TASK DESCRIPTION> In the listing below, begin at the line that contains "You are a GUI" and stop after the line that contains "Action: [341, 154]". Reproduce only those lines with "dropdown" swapped for "menu" and everything else unchanged.

───── SUPPLIED DATA

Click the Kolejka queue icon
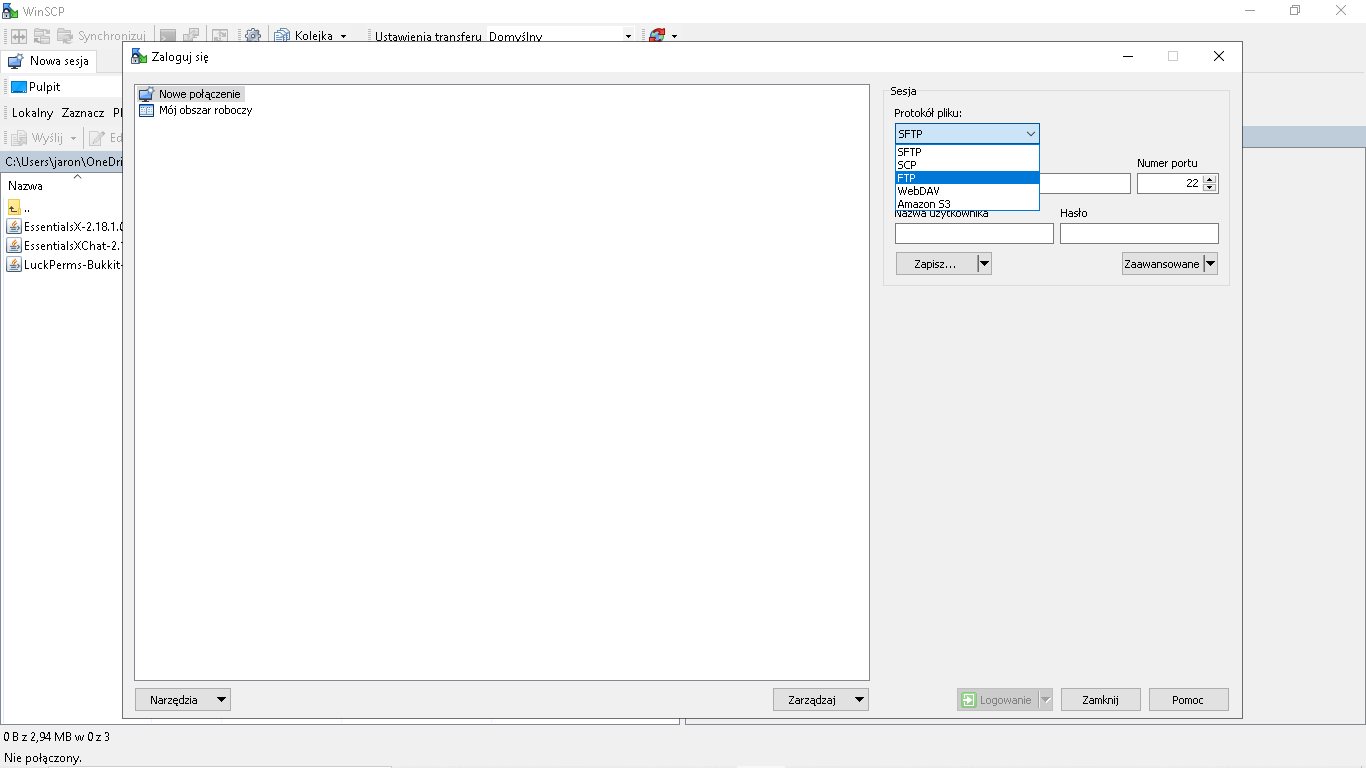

──────────
───── SUPPLIED DATA

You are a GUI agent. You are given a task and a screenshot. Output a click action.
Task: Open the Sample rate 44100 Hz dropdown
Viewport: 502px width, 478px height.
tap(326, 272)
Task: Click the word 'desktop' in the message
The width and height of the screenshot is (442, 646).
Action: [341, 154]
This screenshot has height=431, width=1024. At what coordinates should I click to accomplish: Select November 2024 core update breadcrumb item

──────────
───── SUPPLIED DATA

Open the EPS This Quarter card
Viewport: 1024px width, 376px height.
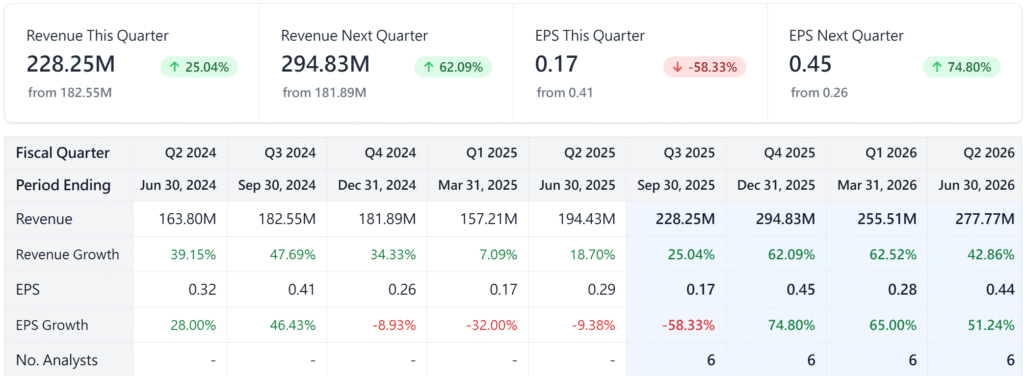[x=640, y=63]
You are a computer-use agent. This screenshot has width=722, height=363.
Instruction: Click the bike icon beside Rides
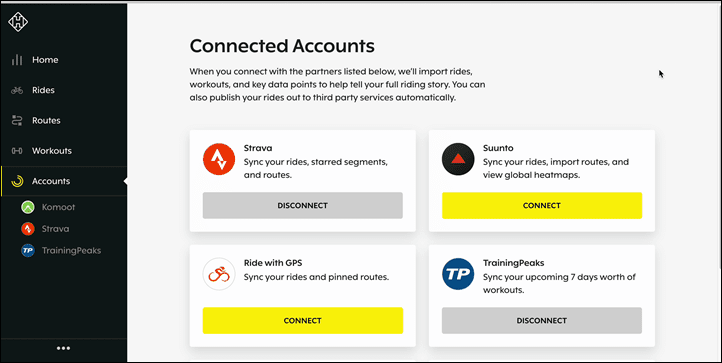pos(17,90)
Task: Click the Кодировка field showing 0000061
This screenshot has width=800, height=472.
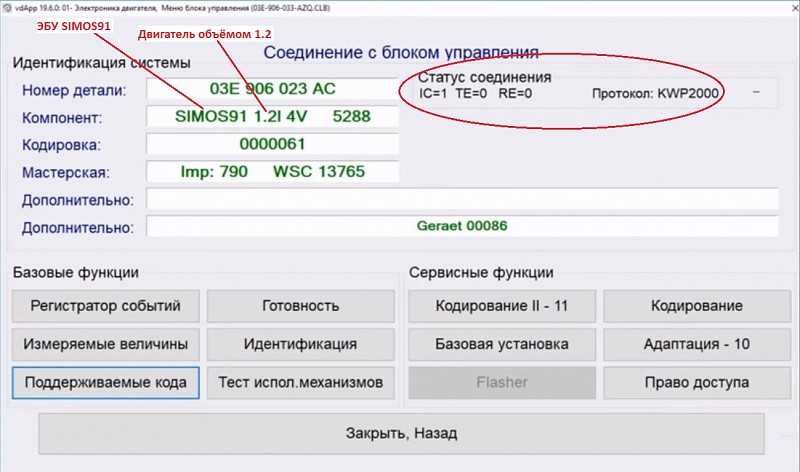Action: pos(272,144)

──────────

RESPONSE TO THE TASK>
You are a GUI agent. You are given a task and a screenshot. Output a click action.
Task: Open the Sample rate 44100 Hz menu
Viewport: 502px width, 478px height.
tap(326, 272)
Task: Click the word 'desktop' in the message
The width and height of the screenshot is (442, 646).
Action: [341, 154]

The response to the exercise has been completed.